The 2012 Danish film A Hijacking (Kapringen), written and directed by Tobias Lindholm, begins like Captain Phillips but follows a different tack. The film opens with the ship’s cook Mikkel (Pilou Asbæk) talking to his wife and establishing the family connections of the imperiled sailor. After briefly following life on the ship, the film cuts to the shipping company CEO Peter Ludvigsen (Søren Malling) back in Denmark. When the audience first sees him, Ludvigsen is engaged in negotiations with a Japanese corporation over a shipping contract. In this negotiation, Ludvigsen demonstrates poker-faced forebearance and a willingness to leave the table that serve as a template for what’s to come.
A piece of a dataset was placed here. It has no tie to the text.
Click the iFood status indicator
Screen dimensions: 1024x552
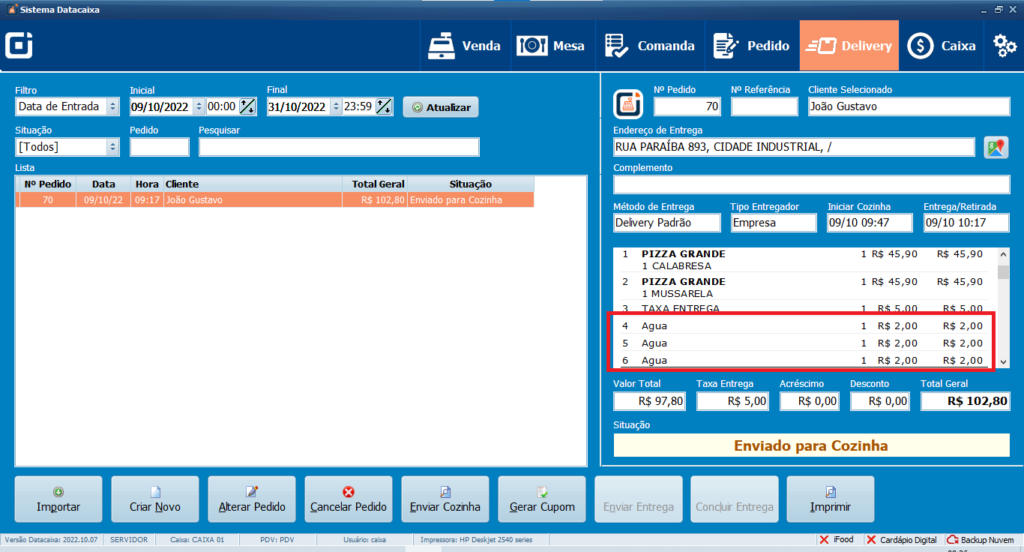[x=836, y=540]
Where Captain Phillips wrings the most thrills possible out of the Alabama’s hijacking—the pinging of the radar as the pirate skiffs approach, the tense countermeasures, the thrilling music as the pirates try to hook their boarding ladder—the capture in A Hijacking occurs off-screen. Lindholm’s film unfolds over the course of many months, as the crew fight boredom and the pirates negotiate with Copenhagen. In both films, all sides stress that what is transpiring is a business transaction, though A Hijacking portrays the grinding, agonizing steps involved in seeing such a deal come to fruition.
The difference between the two hijackings goes to illustrate what a difference a superpower makes. The Maersk Alabama hijacking brought modern-day piracy into the public consciousness, but it followed years of successful ship ransoms. Typically, a foreign crew sailing under a third country’s flag would be held for numerous months and be released for a few million dollars following the laborious negotiations depicted in A Hijacking. Captain Phillips and the real-life events it portrays are a reminder of what kind of power the US is willing to deploy to maintain its unchallenged global supremacy. In the words of Madeleine Albright, “what’s the point of having this superb military…if we’re never going to use it?” Every other country has to talk their way out of things, even a NATO ally like Denmark. Not us!